**WHAT YOU SHOULD DO:** In the records that follow, find each line containing "agent" and copy it.

**PROVIDED MATERIAL:**
****************************************
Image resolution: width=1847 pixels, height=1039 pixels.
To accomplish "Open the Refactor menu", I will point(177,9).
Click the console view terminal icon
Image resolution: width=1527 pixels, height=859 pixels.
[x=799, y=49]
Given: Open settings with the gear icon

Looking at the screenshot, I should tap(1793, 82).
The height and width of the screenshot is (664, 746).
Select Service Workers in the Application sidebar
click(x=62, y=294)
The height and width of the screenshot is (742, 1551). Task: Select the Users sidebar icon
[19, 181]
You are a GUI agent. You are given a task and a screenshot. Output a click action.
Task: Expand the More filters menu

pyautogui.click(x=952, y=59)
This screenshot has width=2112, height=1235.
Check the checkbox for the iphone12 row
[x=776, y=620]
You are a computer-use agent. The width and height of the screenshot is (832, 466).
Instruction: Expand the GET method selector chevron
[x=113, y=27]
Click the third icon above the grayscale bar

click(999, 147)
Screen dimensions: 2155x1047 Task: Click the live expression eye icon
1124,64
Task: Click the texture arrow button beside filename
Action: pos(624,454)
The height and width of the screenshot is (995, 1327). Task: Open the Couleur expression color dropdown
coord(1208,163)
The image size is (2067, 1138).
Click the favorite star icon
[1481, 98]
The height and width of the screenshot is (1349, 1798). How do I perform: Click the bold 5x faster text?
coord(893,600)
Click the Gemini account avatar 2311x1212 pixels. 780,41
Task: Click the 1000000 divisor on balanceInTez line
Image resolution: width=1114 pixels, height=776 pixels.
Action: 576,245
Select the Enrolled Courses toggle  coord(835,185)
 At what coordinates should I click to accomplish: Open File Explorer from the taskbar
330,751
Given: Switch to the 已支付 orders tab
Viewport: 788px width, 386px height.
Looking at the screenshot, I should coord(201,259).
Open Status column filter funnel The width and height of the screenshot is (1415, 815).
****************************************
**REPLY TO THE TASK:**
You are a GUI agent. You are given a task and a screenshot. Output a click action.
You are a computer-use agent. The width and height of the screenshot is (832, 466).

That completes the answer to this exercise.